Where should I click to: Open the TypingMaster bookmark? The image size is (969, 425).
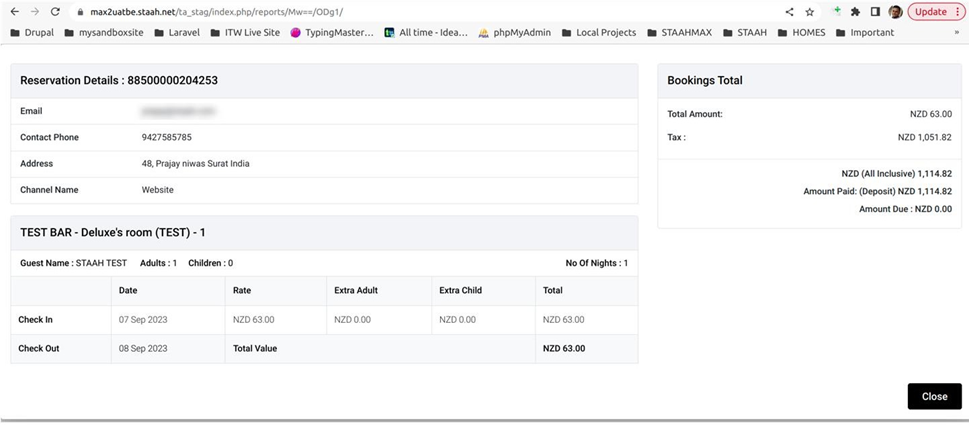tap(332, 32)
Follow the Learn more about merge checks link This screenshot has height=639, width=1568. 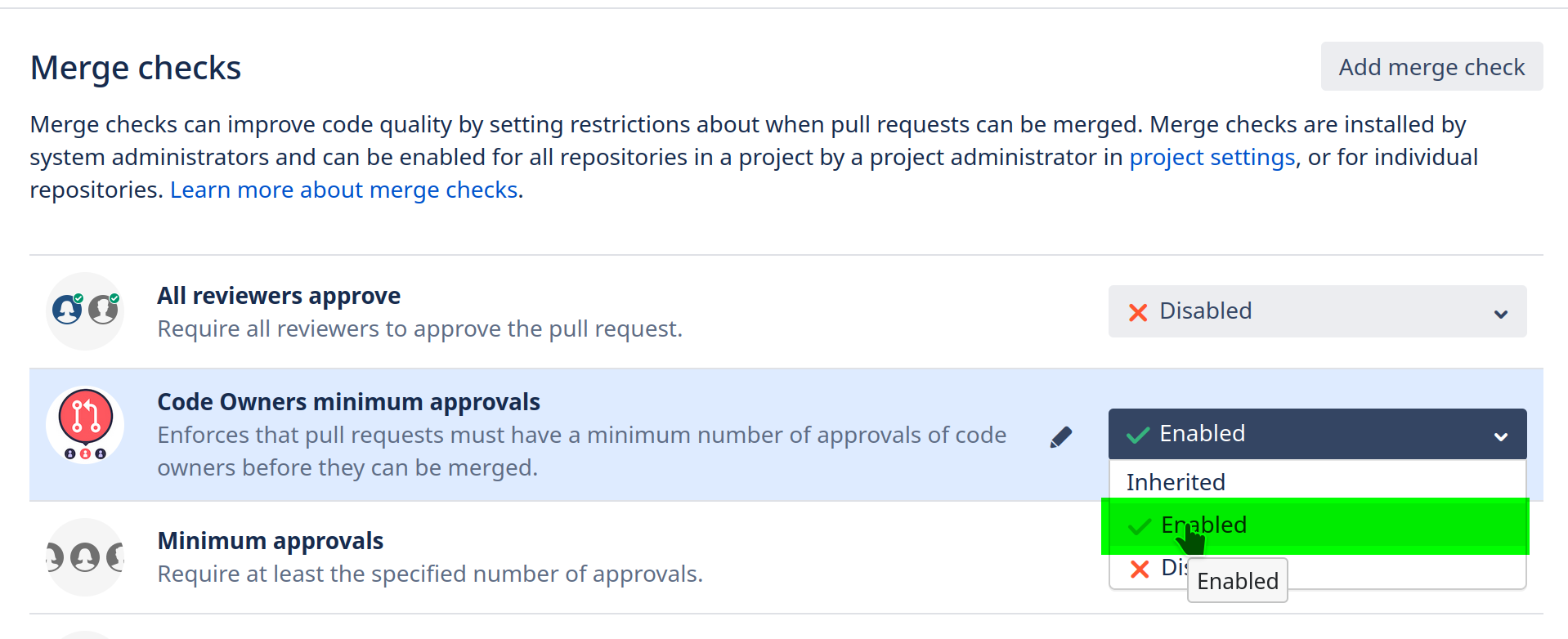pos(343,189)
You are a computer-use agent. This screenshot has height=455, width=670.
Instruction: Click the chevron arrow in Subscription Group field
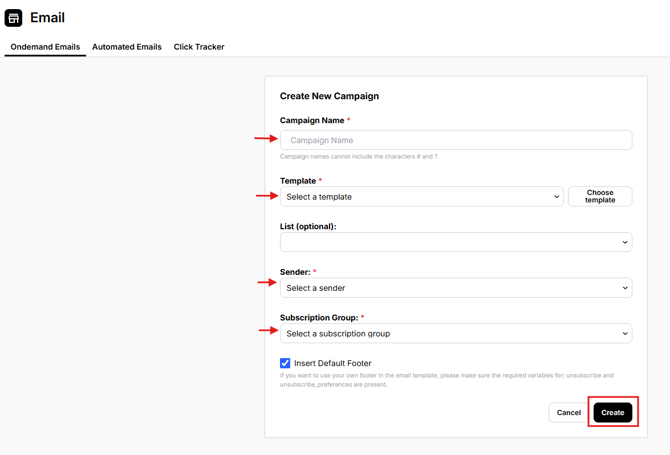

##############################

**ACTIVITY:** All lines from the one holding "You are a computer-use" through the last line of the records need to be copied exactly, both ends included, and the pictures left behind.

**YOUR SOLUTION:**
You are a computer-use agent. This screenshot has height=455, width=670.
Instruction: Click the chevron arrow in Subscription Group field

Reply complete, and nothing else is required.